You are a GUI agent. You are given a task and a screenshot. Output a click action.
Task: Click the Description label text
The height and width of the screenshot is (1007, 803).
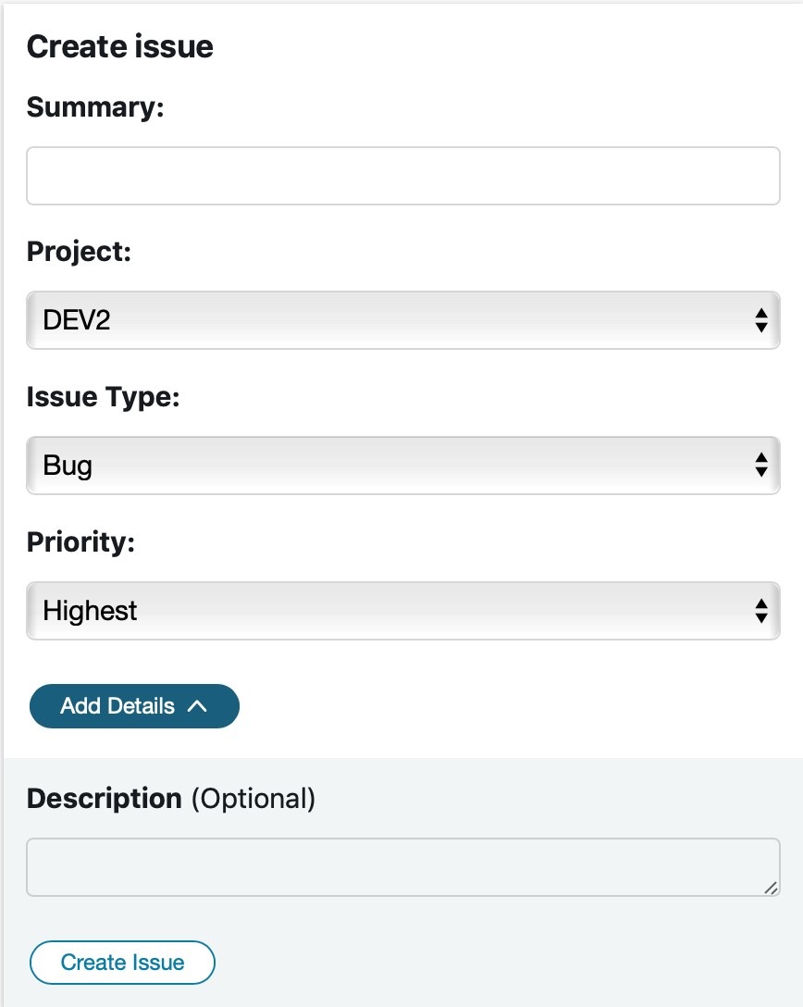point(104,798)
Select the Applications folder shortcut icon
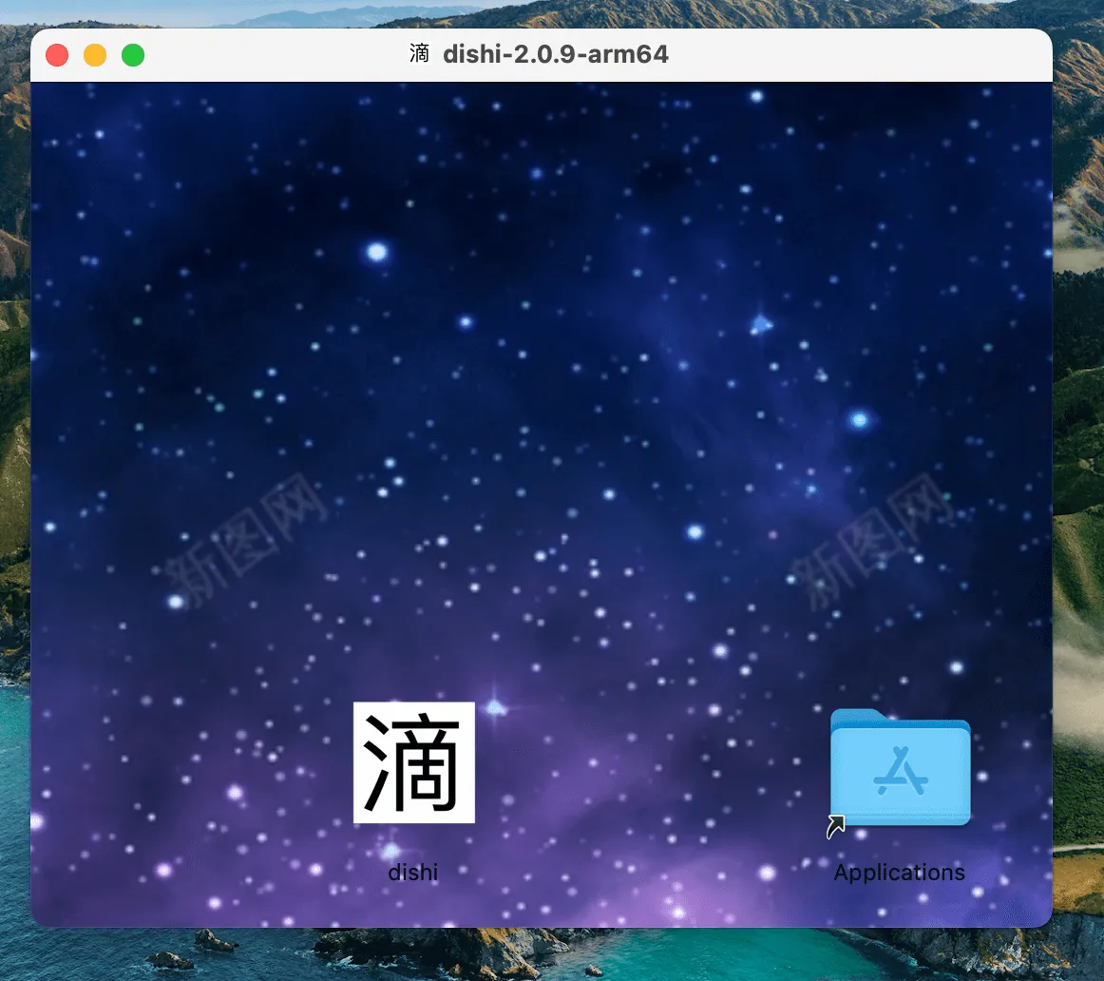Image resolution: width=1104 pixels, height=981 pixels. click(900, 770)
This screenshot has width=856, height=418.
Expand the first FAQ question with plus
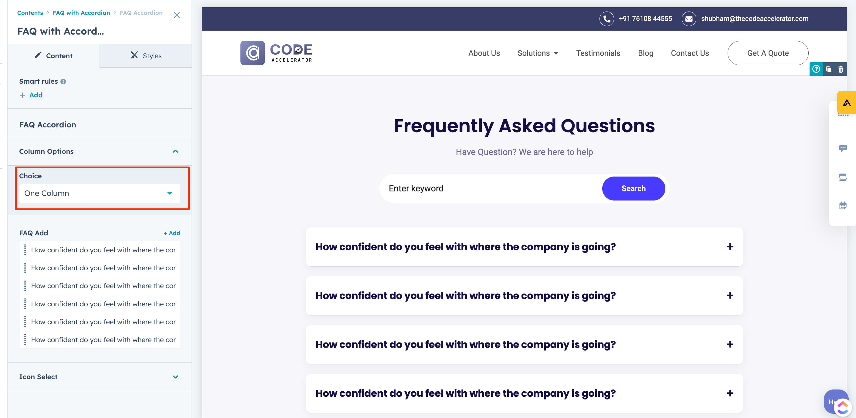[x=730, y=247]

____________________

• **TASK REQUIREMENTS**
Only the lines from the one with "This screenshot has width=856, height=418." through the final line of the entries belong in the answer, set down exactly, with both ends included and no pictures.

• **ANSWER BOX**
This screenshot has width=856, height=418.
Expand the first FAQ question with plus
[x=730, y=247]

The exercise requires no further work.